Can you render the entries from the line with "Expand the toolbar overflow chevron" up to and including the line with "click(x=828, y=20)" as a Markdown table with columns Row and Line, leaving out blank lines?

┌──

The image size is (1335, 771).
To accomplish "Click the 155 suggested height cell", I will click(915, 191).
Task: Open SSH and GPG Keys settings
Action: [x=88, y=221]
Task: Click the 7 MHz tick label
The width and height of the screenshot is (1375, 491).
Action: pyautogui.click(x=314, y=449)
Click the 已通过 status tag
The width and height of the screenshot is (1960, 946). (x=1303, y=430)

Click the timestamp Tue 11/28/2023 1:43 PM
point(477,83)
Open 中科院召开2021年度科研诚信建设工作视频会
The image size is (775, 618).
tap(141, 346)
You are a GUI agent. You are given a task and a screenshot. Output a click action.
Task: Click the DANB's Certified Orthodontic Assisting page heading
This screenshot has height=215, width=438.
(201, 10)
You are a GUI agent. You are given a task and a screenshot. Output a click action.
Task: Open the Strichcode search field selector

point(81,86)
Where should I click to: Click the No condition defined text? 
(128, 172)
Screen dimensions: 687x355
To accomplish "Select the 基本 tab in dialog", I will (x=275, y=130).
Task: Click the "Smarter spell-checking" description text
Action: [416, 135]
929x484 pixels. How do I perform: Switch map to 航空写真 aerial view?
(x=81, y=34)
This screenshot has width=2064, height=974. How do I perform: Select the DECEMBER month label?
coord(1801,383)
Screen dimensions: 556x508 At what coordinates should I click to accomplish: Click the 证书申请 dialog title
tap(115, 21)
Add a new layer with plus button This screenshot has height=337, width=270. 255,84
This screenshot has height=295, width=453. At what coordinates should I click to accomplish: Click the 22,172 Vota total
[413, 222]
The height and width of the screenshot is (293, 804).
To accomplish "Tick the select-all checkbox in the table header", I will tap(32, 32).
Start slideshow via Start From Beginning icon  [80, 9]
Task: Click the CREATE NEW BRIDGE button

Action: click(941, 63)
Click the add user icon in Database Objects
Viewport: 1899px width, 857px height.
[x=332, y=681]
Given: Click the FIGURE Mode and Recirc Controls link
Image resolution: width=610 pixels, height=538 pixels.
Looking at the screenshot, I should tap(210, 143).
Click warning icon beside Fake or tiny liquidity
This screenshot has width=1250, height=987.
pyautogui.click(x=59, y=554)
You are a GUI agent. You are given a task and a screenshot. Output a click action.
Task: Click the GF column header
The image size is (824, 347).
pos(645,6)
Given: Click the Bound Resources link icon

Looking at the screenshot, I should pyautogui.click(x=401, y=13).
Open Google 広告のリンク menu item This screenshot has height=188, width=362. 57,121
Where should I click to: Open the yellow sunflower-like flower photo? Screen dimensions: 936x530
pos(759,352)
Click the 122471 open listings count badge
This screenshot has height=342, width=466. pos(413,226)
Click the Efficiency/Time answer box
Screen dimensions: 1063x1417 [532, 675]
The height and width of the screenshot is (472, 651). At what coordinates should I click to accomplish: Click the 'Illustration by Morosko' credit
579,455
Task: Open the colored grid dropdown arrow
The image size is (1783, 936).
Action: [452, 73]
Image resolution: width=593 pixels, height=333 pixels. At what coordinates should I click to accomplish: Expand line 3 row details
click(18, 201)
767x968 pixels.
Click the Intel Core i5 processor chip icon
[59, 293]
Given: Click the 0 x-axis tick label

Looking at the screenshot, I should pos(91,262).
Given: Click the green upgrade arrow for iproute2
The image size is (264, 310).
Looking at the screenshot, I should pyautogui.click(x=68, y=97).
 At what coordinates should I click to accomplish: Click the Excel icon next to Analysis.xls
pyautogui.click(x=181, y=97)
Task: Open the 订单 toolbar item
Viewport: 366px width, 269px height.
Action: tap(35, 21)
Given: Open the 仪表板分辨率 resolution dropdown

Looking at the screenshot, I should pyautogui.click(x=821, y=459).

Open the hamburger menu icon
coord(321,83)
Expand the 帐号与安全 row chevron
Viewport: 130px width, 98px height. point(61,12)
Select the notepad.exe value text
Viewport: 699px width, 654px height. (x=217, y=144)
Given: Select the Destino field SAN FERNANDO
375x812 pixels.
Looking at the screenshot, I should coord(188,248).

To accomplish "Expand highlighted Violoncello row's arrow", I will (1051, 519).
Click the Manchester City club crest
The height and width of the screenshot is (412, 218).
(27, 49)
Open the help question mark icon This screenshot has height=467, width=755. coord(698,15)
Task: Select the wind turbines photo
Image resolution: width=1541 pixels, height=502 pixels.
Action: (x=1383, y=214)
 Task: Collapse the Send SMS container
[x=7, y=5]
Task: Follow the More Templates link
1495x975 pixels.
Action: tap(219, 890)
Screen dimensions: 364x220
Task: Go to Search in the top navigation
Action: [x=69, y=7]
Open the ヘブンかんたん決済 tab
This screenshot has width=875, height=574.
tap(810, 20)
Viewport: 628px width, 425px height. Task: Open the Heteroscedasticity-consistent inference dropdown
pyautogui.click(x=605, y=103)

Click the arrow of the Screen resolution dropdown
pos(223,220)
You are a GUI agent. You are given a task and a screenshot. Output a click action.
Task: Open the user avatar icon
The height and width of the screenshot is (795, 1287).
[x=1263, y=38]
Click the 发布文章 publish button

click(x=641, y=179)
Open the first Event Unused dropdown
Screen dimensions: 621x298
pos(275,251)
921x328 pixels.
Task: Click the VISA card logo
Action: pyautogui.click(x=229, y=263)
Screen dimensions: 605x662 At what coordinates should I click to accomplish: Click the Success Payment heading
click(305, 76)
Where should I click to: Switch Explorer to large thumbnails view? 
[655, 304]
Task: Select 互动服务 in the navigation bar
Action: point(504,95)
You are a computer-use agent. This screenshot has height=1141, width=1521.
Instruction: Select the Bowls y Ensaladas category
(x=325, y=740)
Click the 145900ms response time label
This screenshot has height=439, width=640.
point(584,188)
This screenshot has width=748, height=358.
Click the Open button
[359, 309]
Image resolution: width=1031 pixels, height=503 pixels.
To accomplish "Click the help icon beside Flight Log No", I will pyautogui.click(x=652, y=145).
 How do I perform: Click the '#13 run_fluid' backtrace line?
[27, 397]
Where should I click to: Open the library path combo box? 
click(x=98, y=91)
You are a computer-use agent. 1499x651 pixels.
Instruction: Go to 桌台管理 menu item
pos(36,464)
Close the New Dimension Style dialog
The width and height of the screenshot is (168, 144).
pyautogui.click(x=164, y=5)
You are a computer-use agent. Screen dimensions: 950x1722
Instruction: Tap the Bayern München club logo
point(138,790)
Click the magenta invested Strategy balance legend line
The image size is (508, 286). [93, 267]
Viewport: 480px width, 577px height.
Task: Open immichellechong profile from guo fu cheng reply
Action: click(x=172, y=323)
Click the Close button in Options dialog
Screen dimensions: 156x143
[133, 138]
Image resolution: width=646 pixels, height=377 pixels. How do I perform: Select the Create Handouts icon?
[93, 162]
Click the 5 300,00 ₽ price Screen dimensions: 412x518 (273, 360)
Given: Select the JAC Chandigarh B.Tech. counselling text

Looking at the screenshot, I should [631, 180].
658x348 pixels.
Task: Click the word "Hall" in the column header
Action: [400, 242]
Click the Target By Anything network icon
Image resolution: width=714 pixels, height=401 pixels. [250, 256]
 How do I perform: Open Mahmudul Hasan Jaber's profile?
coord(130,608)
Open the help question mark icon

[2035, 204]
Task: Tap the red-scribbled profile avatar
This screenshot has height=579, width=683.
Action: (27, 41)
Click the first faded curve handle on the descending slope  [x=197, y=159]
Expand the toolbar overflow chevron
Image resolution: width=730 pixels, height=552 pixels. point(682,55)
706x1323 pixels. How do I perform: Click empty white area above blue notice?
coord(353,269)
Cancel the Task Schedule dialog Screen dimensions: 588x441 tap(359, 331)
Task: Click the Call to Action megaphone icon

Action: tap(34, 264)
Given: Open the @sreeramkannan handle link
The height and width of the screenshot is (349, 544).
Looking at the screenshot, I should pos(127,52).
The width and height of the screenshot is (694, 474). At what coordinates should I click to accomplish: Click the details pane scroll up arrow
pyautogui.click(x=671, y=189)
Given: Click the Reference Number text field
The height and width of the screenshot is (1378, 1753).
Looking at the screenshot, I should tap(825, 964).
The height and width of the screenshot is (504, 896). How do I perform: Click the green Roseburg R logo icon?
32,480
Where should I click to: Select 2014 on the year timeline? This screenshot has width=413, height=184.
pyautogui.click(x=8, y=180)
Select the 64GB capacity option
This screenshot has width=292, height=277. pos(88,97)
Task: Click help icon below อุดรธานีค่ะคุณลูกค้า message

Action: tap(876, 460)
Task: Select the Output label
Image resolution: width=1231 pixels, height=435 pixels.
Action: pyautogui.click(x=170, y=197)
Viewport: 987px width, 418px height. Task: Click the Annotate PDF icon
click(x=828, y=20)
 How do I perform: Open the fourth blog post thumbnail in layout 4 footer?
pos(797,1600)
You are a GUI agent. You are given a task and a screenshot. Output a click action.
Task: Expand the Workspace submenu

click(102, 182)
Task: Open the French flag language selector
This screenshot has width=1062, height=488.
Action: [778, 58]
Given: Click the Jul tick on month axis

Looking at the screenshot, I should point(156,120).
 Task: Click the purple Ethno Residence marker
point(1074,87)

└──

### Solution for this exercise:
| Row | Line |
|---|---|
| 1 | Expand the toolbar overflow chevron |
| 2 | Image resolution: width=730 pixels, height=552 pixels. point(682,55) |
| 3 | 706x1323 pixels. How do I perform: Click empty white area above blue notice? |
| 4 | coord(353,269) |
| 5 | Cancel the Task Schedule dialog Screen dimensions: 588x441 tap(359, 331) |
| 6 | Task: Click the Call to Action megaphone icon |
| 7 | Action: tap(34, 264) |
| 8 | Given: Open the @sreeramkannan handle link |
| 9 | The height and width of the screenshot is (349, 544). |
| 10 | Looking at the screenshot, I should pos(127,52). |
| 11 | The width and height of the screenshot is (694, 474). At what coordinates should I click to accomplish: Click the details pane scroll up arrow |
| 12 | pyautogui.click(x=671, y=189) |
| 13 | Given: Click the Reference Number text field |
| 14 | The height and width of the screenshot is (1378, 1753). |
| 15 | Looking at the screenshot, I should tap(825, 964). |
| 16 | The height and width of the screenshot is (504, 896). How do I perform: Click the green Roseburg R logo icon? |
| 17 | 32,480 |
| 18 | Where should I click to: Select 2014 on the year timeline? This screenshot has width=413, height=184. |
| 19 | pyautogui.click(x=8, y=180) |
| 20 | Select the 64GB capacity option |
| 21 | This screenshot has width=292, height=277. pos(88,97) |
| 22 | Task: Click help icon below อุดรธานีค่ะคุณลูกค้า message |
| 23 | Action: tap(876, 460) |
| 24 | Task: Select the Output label |
| 25 | Image resolution: width=1231 pixels, height=435 pixels. |
| 26 | Action: pyautogui.click(x=170, y=197) |
| 27 | Viewport: 987px width, 418px height. Task: Click the Annotate PDF icon |
| 28 | click(x=828, y=20) |